Die Bartunte wird einen bald entdecken, begrüssen und auf die Getränketafel hinter sich weisen, auf der natürlich auch Bier steht (und Wein und sogar Kaffee, es gibt in der Szene keinen Proseccozwang) und mit einem kühlen Jever in der Hand ist man schon viel entspannter.
Im Zürich Airport oder Flughafen Frankfurt wird man nach 5 Minuten ein Schild INFORMATION entdecken und dort wird einem alles erklärt, der ganze Weg vom Check-In mit Gepäckabgabe über die Sicherheitskontrolle bis zum Gate.
Und bei den Katholiken? Die sind so froh, so glücklich, so selig, dass ein neues Gesicht unter 80 mal wieder ihre Gefilde betritt, dass man alles, aber auch wirklich alles falsch machen kann, und man wird immer noch geliebt.

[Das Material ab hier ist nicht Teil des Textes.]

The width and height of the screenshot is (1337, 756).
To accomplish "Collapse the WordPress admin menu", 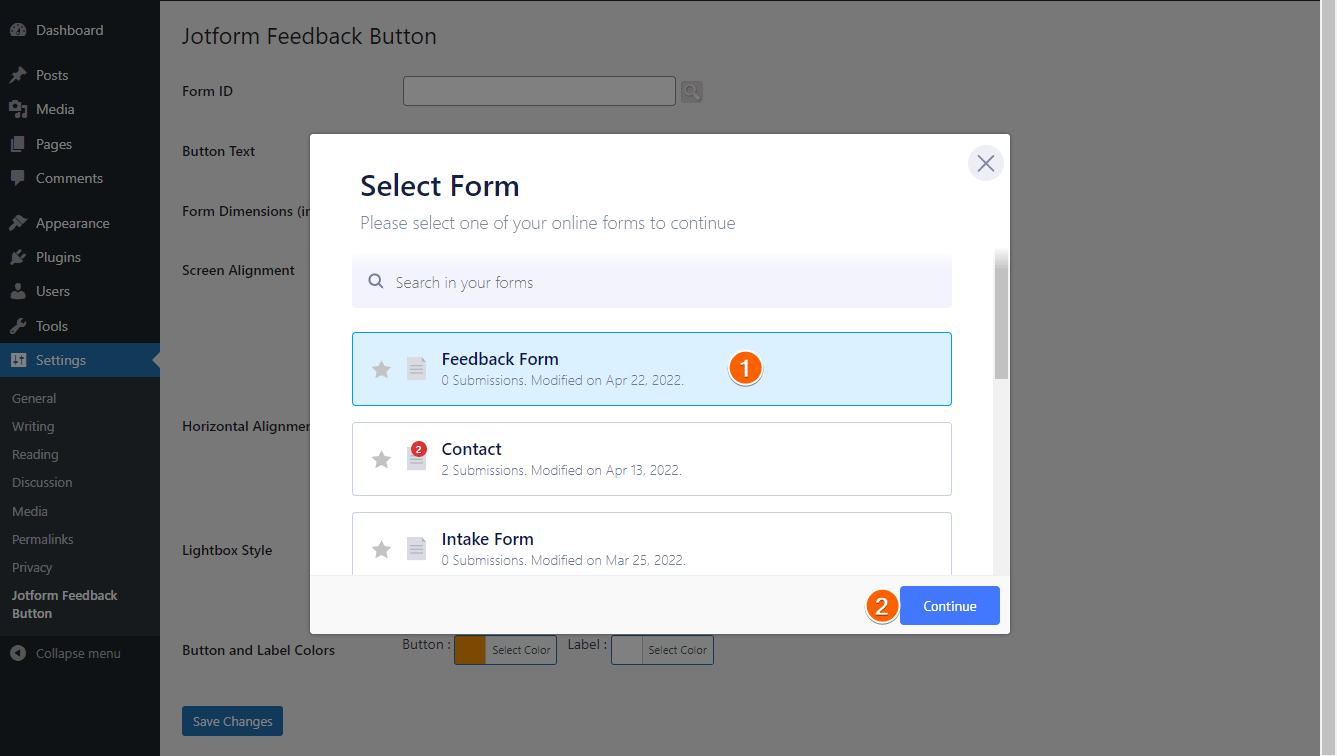I will (x=66, y=654).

Nur in einem Fall hat der Erstes-Mal-Blick verheerende Folgen:

Im Einzelhandel.

Wenn eine Kundin oder ein Kunde mit Erstes-Mal-Blick einen Laden betritt, dann sehen das die Verkäuferinnen und Verkäufer natürlich sofort. Und dann gehen sie im Geiste alle die Ladenhüter durch, die sie unbedingt vor Ende des Monats noch loswerden wollen und sie wissen: Heute schlagen wir zu. Dieser Mensch hat keine Ahnung, er ist in unbekannten Gefilden und wir können ihm alles, aber auch alles aufschwatzen.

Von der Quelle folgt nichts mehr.